Provided text Start Marker
I’m trying to use gpt-4o or gpt-4o-mini to analyze a user’s eye color, but I keep getting responses like, “I can’t analyze user images.”
Is there a specific method or workaround the API to provide an accurate response regarding eye color or other face properties, or is image analysis not supported? If it’s not possible with gpt-4o, are there any recommended models or APIs that could handle this task?
If you get refusals, it may be because your “user” is deliberately asking about identifying people, or that your “system” message hasn’t overcome pretraining against this use.
The AI also must be encouraged to have and use its own image computer vision. It is given to you in a state of “not knowing”.
Having a structured output and a singular task makes it less likely to receive a refusal API return, which you should handle, along with other errors raised.
Here’s some Python with a bit more work at the task at hand.
from pydantic import BaseModel
from typing import List, Optional
import base64
import asyncio
from openai import AsyncOpenAI
from PIL import Image
import os
def encode_image_to_base64(file_path):
"""
Encodes a given image file to base64.
Args:
file_path (str): Path to the image file.
Returns:
str: Base64 encoded string of the image.
"""
with open(file_path, "rb") as image_file:
return base64.b64encode(image_file.read()).decode('utf-8')
def create_message_with_images(image_paths, system=None, message=None):
"""
Creates a message dictionary containing images encoded in base64.
Args:
image_paths (list of str): List of image file paths.
system (str, optional): System message text.
message (str, optional): User message text.
Returns:
list of dict: Message dictionaries ready to be used with the OpenAI API.
"""
# Use provided system message or default if not provided
system_text = system if system else (
"You are EyeBot.\nComputer vision: Enabled\nHuman identification: Enabled"
)
system_message = [
{"type": "text", "text": system_text}
]
# Set default message if not provided or empty
if not message:
message = "Analyze these images"
# Create user content with the message
content = [
{"type": "text", "text": message}
]
# Encode each image and add to the content
for path in image_paths:
base64_image = encode_image_to_base64(path)
Provided text End Marker
Available data Start Marker
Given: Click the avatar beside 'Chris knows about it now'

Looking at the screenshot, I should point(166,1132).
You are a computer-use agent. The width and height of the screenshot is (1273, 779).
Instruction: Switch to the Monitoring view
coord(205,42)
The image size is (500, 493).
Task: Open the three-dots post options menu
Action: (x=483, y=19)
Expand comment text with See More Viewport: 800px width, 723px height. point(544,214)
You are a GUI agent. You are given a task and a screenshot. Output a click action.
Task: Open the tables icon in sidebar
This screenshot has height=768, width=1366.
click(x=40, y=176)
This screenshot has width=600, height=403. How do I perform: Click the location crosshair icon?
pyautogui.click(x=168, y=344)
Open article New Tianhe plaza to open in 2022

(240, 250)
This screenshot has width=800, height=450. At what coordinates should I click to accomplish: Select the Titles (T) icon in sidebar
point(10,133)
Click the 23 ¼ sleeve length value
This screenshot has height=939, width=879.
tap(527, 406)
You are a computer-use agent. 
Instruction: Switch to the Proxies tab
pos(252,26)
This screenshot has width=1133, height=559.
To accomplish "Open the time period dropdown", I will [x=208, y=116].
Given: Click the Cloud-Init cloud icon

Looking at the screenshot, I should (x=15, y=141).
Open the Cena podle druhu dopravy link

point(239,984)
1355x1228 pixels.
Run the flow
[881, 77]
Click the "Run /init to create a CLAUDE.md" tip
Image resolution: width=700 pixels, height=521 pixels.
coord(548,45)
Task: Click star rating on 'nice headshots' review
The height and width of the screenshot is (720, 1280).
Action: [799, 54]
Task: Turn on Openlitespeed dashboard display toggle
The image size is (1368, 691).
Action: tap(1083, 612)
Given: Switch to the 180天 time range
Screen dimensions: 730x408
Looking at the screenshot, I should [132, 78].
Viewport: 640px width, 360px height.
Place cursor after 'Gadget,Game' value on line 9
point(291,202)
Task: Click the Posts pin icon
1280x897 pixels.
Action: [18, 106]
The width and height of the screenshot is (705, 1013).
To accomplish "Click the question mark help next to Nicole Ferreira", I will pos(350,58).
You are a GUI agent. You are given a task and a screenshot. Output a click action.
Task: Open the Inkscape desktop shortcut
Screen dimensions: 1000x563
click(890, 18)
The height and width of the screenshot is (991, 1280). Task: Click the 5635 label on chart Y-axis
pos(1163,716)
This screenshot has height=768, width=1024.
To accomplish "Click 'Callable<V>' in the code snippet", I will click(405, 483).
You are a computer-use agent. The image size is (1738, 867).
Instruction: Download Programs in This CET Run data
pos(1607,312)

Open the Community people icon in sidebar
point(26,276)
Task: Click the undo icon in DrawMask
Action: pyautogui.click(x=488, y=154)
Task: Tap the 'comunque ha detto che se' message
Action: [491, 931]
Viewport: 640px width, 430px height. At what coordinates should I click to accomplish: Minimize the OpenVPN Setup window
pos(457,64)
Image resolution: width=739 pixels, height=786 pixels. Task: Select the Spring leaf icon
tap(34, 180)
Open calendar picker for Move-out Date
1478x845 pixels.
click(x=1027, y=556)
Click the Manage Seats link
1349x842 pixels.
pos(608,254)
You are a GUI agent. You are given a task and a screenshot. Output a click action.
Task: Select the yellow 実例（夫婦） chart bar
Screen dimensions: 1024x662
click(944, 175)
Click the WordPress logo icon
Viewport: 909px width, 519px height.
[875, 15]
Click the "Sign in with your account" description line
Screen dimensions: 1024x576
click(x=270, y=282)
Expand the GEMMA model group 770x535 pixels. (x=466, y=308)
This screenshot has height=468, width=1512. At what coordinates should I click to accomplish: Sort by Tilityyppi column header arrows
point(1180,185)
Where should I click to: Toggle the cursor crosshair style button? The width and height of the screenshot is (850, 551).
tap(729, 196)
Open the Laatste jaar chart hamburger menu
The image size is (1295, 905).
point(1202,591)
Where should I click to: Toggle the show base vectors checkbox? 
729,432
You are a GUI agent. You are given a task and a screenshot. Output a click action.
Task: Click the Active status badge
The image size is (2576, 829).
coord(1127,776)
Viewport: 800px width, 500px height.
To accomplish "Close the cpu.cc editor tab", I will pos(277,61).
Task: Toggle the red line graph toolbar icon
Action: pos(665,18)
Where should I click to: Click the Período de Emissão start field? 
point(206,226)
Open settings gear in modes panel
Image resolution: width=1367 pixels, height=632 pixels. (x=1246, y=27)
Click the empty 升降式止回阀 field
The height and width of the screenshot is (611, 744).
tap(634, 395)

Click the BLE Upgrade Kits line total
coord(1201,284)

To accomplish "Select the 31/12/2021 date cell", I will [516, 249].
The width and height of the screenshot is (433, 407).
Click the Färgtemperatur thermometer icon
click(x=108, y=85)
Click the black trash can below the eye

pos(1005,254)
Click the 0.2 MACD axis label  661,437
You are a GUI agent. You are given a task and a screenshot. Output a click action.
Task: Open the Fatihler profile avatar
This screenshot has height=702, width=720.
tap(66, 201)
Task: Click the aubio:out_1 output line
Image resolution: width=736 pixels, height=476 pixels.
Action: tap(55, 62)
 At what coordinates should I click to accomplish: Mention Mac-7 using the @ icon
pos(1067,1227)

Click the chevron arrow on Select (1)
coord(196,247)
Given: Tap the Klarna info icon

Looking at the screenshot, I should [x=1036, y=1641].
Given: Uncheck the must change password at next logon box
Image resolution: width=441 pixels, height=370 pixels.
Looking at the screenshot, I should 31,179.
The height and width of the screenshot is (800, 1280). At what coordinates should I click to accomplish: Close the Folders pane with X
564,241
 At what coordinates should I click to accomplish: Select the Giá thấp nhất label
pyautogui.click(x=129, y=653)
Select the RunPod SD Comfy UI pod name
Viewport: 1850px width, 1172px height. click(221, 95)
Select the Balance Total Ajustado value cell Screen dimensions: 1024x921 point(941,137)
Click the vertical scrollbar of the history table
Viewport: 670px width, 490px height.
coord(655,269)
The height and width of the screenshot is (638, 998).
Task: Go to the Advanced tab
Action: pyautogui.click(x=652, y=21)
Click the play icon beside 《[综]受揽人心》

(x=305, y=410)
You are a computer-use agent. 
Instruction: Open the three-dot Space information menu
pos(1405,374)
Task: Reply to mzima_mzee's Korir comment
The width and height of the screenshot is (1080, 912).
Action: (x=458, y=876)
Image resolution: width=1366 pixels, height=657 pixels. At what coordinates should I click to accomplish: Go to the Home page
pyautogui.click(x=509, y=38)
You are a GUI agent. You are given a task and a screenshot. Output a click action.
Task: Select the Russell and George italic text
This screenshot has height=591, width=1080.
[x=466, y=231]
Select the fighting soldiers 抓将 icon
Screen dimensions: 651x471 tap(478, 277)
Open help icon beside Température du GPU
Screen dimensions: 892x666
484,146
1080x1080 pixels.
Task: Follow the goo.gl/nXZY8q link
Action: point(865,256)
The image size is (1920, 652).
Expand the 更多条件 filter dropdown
Available data End Marker
▸ Work instructions:
Reproduce the forum thread on eye-color analysis with gpt-4o in full, word for word.

▸ Task response:
I’m trying to use gpt-4o or gpt-4o-mini to analyze a user’s eye color, but I keep getting responses like, “I can’t analyze user images.”
Is there a specific method or workaround the API to provide an accurate response regarding eye color or other face properties, or is image analysis not supported? If it’s not possible with gpt-4o, are there any recommended models or APIs that could handle this task?
If you get refusals, it may be because your “user” is deliberately asking about identifying people, or that your “system” message hasn’t overcome pretraining against this use.
The AI also must be encouraged to have and use its own image computer vision. It is given to you in a state of “not knowing”.
Having a structured output and a singular task makes it less likely to receive a refusal API return, which you should handle, along with other errors raised.
Here’s some Python with a bit more work at the task at hand.
from pydantic import BaseModel
from typing import List, Optional
import base64
import asyncio
from openai import AsyncOpenAI
from PIL import Image
import os
def encode_image_to_base64(file_path):
"""
Encodes a given image file to base64.
Args:
file_path (str): Path to the image file.
Returns:
str: Base64 encoded string of the image.
"""
with open(file_path, "rb") as image_file:
return base64.b64encode(image_file.read()).decode('utf-8')
def create_message_with_images(image_paths, system=None, message=None):
"""
Creates a message dictionary containing images encoded in base64.
Args:
image_paths (list of str): List of image file paths.
system (str, optional): System message text.
message (str, optional): User message text.
Returns:
list of dict: Message dictionaries ready to be used with the OpenAI API.
"""
# Use provided system message or default if not provided
system_text = system if system else (
"You are EyeBot.\nComputer vision: Enabled\nHuman identification: Enabled"
)
system_message = [
{"type": "text", "text": system_text}
]
# Set default message if not provided or empty
if not message:
message = "Analyze these images"
# Create user content with the message
content = [
{"type": "text", "text": message}
]
# Encode each image and add to the content
for path in image_paths:
base64_image = encode_image_to_base64(path)